Ebeling spoke to the unique challenges facing the government-owned/controlled and privately-owned U.S.-flag fleet utilized by the Department of Defense under the Maritime Security Program (MSP) in the wake of shrinking cargo traffic. The MSP provides military access to a fleet of commercially viable ships that engage in international commerce while being “on-call” for national defense purposes. He noted that U.S.-flag carriers operating under the MSP are unable to access the $17 billion appropriated for defense contractors under the CARES Act, and that the stipend provided to carriers for operations under the MSP program is not enough to maintain normal service during the pandemic. In response, Ebeling called on Congress to provide $219 billion in emergency stipends for the remainder of FY20 and through FY21. Additionally, he proposed requiring 100% of all government owned or financed cargoes to be transported on U.S.-flag ships, and urged Congress to consider appropriating funds for additional purchases of ships for the government-owned sealift fleet as a means of supporting continued operations of the U.S.-flag fleet.

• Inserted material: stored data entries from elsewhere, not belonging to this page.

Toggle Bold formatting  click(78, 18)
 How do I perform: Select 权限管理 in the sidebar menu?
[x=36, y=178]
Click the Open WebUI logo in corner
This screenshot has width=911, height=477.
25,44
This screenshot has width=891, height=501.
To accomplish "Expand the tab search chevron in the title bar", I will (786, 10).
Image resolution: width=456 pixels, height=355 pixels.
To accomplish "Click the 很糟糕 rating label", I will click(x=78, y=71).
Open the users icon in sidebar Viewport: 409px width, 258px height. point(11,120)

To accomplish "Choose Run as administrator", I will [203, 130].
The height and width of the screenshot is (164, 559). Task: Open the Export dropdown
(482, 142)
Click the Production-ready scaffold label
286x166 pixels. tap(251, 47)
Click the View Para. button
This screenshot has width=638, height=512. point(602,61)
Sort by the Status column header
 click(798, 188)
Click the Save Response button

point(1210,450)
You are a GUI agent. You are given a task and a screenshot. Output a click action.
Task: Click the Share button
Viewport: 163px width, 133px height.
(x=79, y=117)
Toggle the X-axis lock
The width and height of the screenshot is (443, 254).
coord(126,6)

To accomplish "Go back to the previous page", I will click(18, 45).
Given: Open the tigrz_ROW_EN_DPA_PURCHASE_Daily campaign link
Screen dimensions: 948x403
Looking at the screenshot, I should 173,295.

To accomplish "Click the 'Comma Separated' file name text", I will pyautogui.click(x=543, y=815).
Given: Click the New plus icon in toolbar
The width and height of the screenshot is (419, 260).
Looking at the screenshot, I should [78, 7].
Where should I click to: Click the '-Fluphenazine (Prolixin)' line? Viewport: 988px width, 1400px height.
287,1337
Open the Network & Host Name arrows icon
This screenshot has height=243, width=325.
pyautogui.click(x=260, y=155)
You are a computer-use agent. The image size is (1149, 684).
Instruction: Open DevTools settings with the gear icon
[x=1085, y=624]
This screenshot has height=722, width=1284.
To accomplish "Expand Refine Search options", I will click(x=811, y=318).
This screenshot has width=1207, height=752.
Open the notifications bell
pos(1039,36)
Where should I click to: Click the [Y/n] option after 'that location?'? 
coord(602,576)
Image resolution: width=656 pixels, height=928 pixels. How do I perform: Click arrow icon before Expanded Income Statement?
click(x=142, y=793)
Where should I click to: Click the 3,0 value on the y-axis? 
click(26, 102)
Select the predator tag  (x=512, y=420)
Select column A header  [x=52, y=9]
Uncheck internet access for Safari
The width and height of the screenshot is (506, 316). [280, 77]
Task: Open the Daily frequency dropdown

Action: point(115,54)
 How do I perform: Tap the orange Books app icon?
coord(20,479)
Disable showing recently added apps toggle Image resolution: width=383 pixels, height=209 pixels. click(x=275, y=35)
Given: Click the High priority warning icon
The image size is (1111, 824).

Questions from members primarily focused on security protocols to prevent outbreaks on board, impacts of the pandemic on abandoned cargo, and projections on the long-term impact of COVID-19 on the maritime supply chain. Transportation and Infrastructure Committee chairman Peter DeFazio (D-OR) and Rep. Chris Pappas (D-NH) probed witnesses on the impacts of potential employee quarantines on the supply chains and the state of testing access across ports. Witnesses reported that while there have been limited instances of infections on ships or of major, prolonged quarantines, operators are prepared to respond to cases by isolating and treating infected personnel while sanitizing and returning their ship to service. Carpenter and Ebeling pointed to recent efforts to ramp-up prescreening measures and distributing PPE free-of-charge to crew members, but called for priority access to testing kits that would allow operators to quickly identify, isolate, and respond to new cases.
In response to questioning about abandoned cargo and long-term impacts of the pandemic on the maritime supply chain, witnesses reassured members that abandoned cargo currently constitutes a relatively small share of total traffic and are primarily low-value exports like wastepaper as opposed to temperature-sensitive or perishable items.
While there was no clear consensus on the long-term outlook for the maritime supply chain, Connor projected that the trade volume downturn will likely persist through the end of 2020, though the future of supply chain disruptions remains difficult to forecast, particularly as the industry attempts to repatriate essential goods to the United States. Despite the uncertain economic outlook for the maritime industry, witnesses were unanimous in calling for dedicated Federal maritime assistance and expanded access to testing to ensure continuity of operations and minimize future disruptions to the supply chain.